Asian News - ASEAN: Region stands to lose 11% of GDP by 2100 on climate change inaction
Source: Asia Insurance Review | Jan 2016
Southeast Asia may lose up to 11% of GDP by 2100 if no action is taken to address climate change, according to a new Asian Development Bank (ADB) study. The losses would be the collective effect of impacts on agriculture, tourism, energy demand, labour productivity, catastrophic risks, health, and ecosystems.
An ADB Brief which summarised these findings, “Southeast Asia and the Economics of Global Climate Stabilisation”, was released during the November-December 2015 climate change conference in Paris. The study focused on the five countries of Southeast Asia that collectively account for 90% of regional GHG emissions — Indonesia, Malaysia, the Philippines, Thailand, and Vietnam.

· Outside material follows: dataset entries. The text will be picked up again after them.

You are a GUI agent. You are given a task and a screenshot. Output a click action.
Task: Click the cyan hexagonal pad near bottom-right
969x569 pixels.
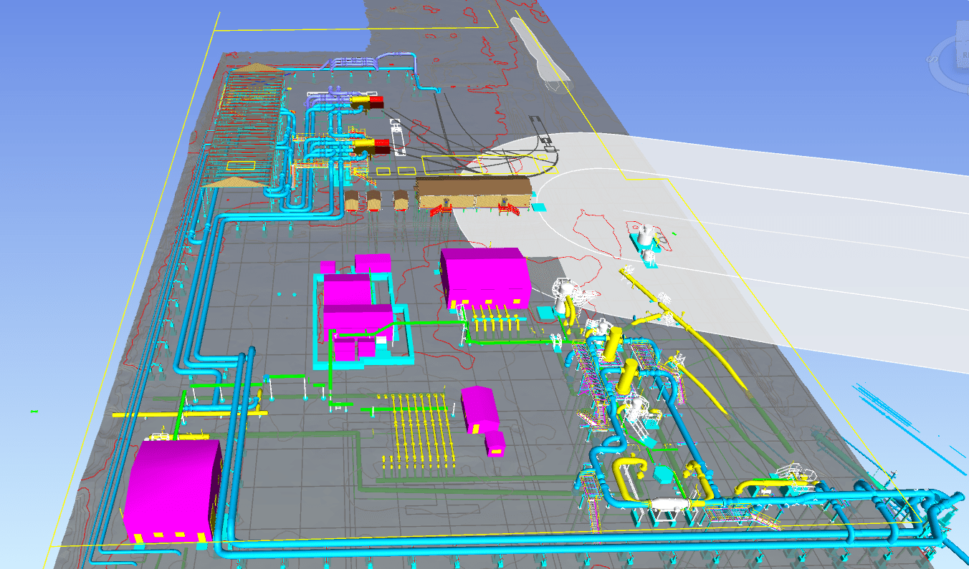coord(663,475)
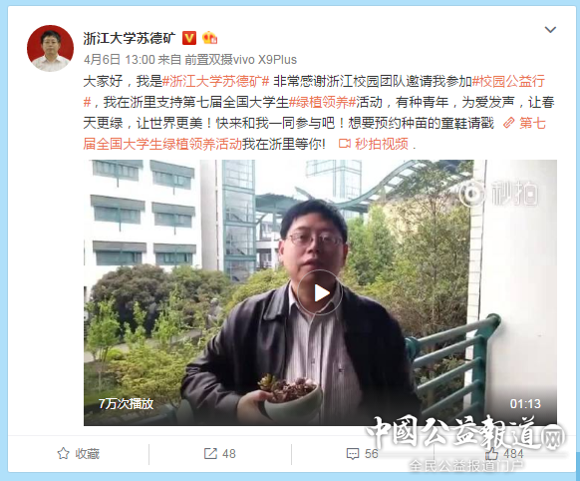Open the #绿植领养# hashtag
The image size is (580, 481).
322,102
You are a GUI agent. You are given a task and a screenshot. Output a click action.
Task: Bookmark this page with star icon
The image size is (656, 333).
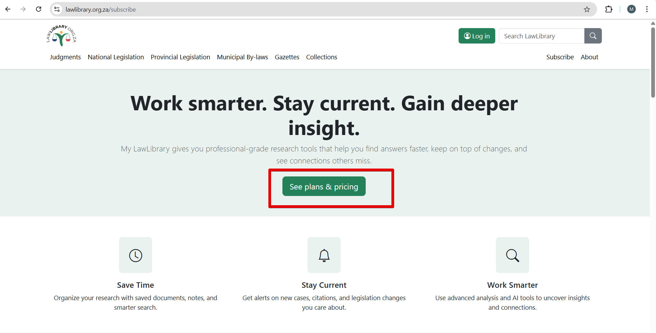pos(587,9)
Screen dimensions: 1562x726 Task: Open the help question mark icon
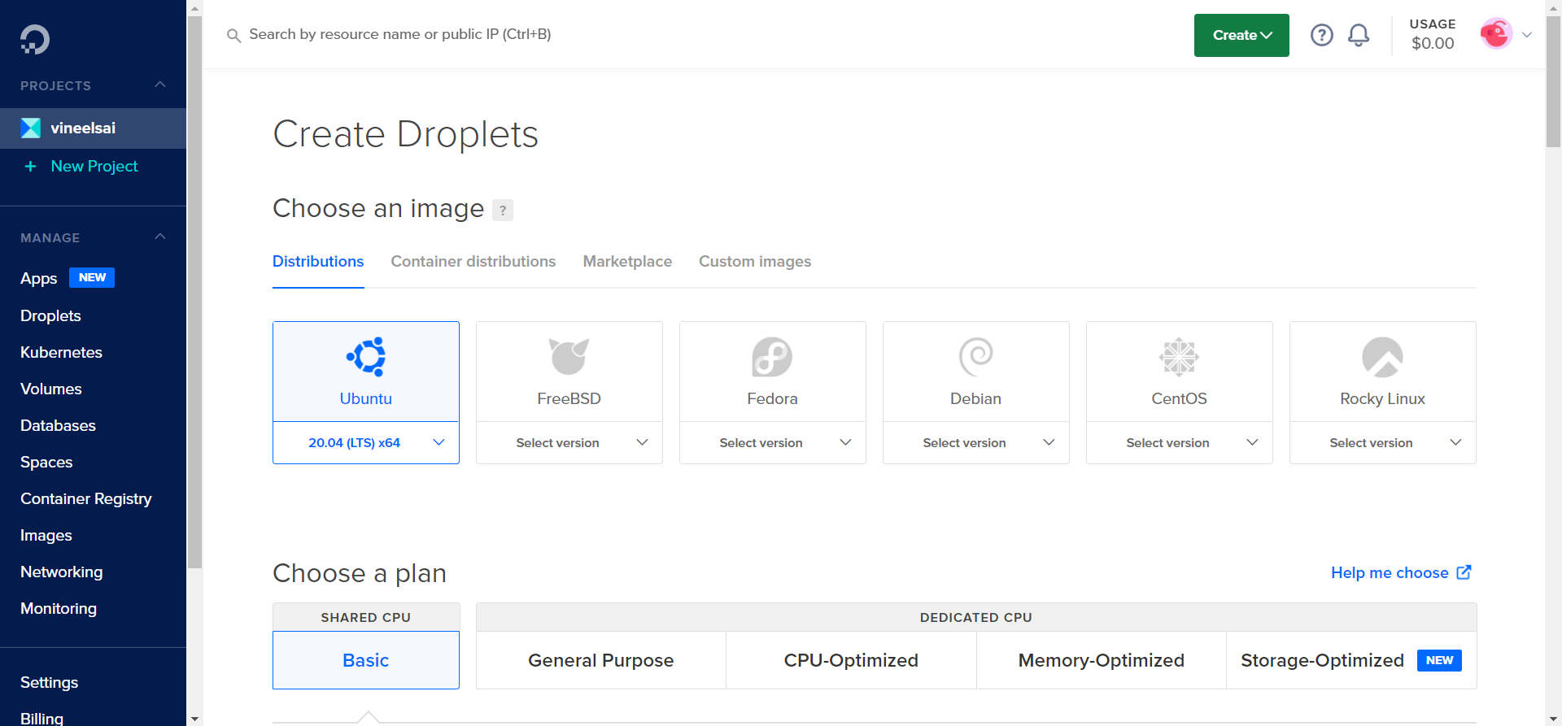coord(1321,35)
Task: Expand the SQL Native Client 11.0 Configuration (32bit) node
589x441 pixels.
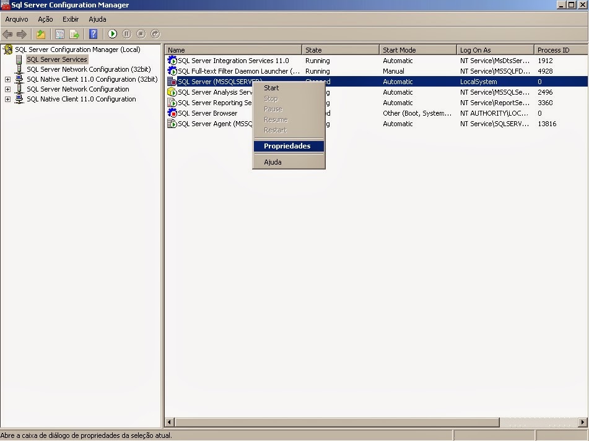Action: click(7, 79)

Policy costs of emissions mitigation are found to be 2.5%-3.5% of regional GDP over the 2010-2050 period for the 500 ppm scenario, if deforestation is effectively reduced. However, changes to energy and land use also result in large co-benefits from improved health, reduced transport congestion, and reduced vehicular accident costs. These alone offset 40%–50% of policy costs.

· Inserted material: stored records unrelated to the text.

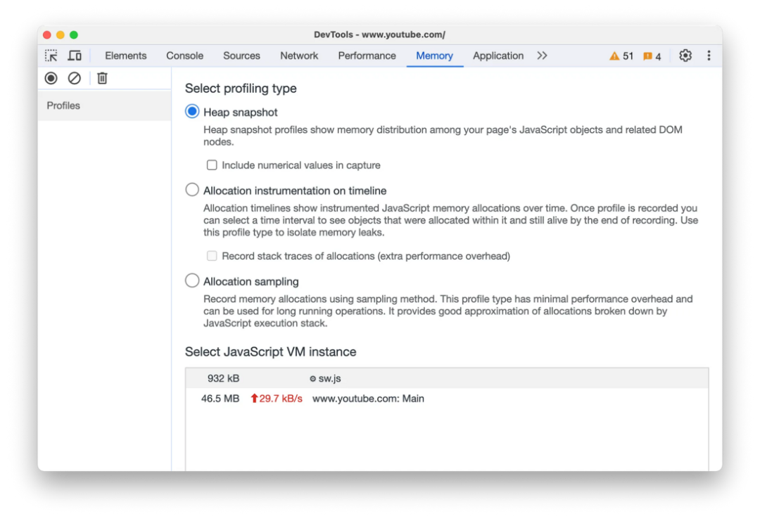The height and width of the screenshot is (521, 760).
Task: Select Allocation instrumentation on timeline option
Action: 192,190
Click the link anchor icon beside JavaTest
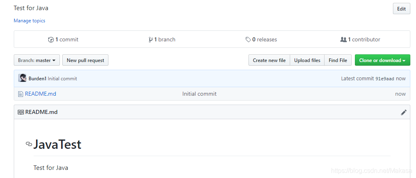 [x=29, y=144]
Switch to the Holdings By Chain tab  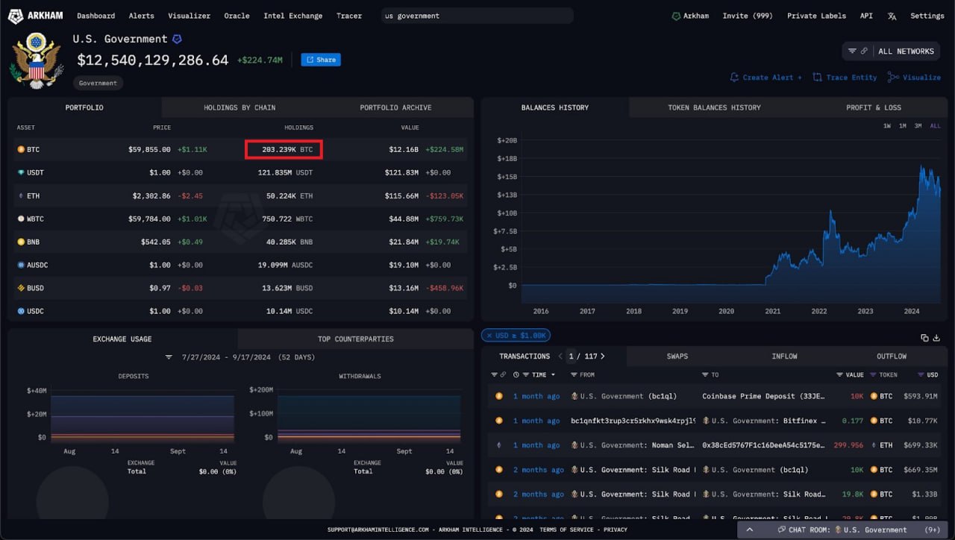[x=239, y=107]
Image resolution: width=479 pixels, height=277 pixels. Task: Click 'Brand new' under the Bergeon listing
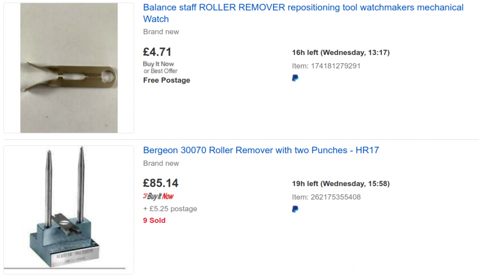point(161,163)
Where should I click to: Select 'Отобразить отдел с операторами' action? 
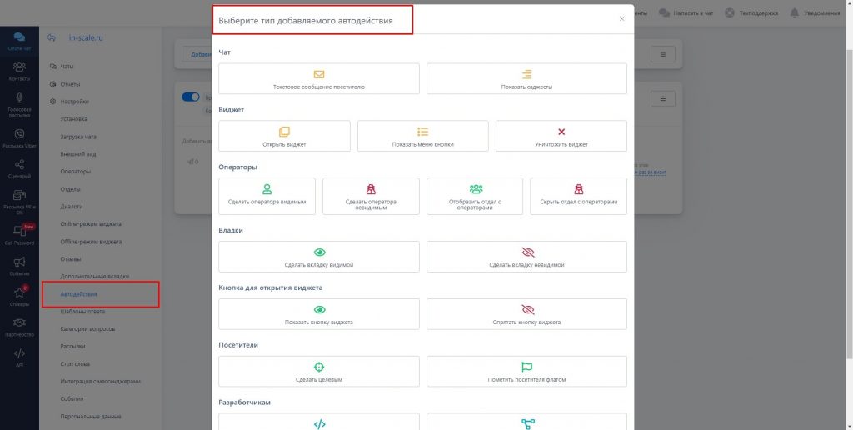[475, 196]
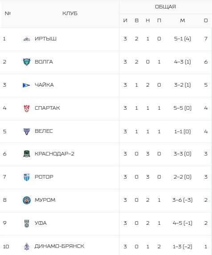Screen dimensions: 212x255
Task: Open the Динамо-Брянск team link
Action: pyautogui.click(x=59, y=246)
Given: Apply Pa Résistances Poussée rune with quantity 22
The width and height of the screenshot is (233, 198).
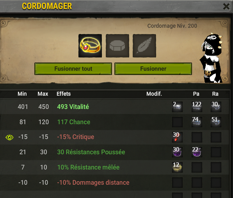Looking at the screenshot, I should point(197,152).
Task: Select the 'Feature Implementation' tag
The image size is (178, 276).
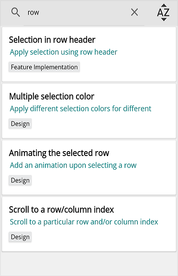Action: [x=44, y=67]
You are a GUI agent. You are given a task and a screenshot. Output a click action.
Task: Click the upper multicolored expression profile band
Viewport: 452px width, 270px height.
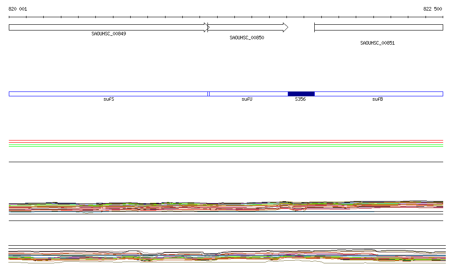pos(226,206)
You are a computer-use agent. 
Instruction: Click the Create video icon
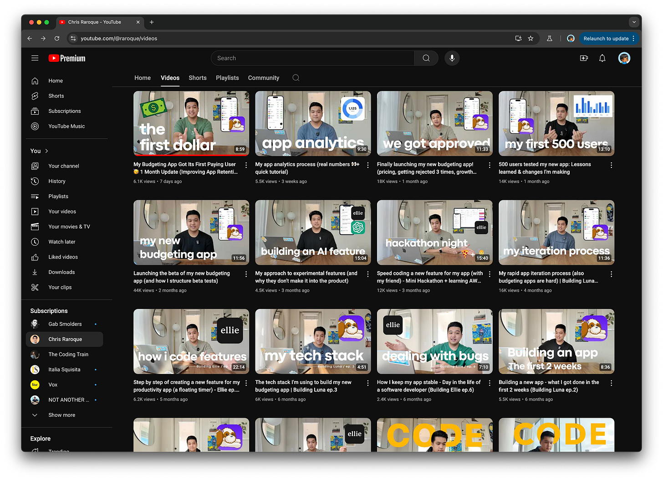584,58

When avoided losses from climate change are added to co-benefits, the net benefits from climate stabilisation for Southeast Asia are found to range from 5 to 11 times of net mitigation costs from 2010 to 2100 using a 5% discount rate. Co-benefits are important initially, while reduced damage from climate change becomes more important over the longer term. Mitigation is achieved by reducing land use emissions, increasing the efficiency of energy usage, and replacing carbon-intensive fuels with cleaner alternatives, said the report.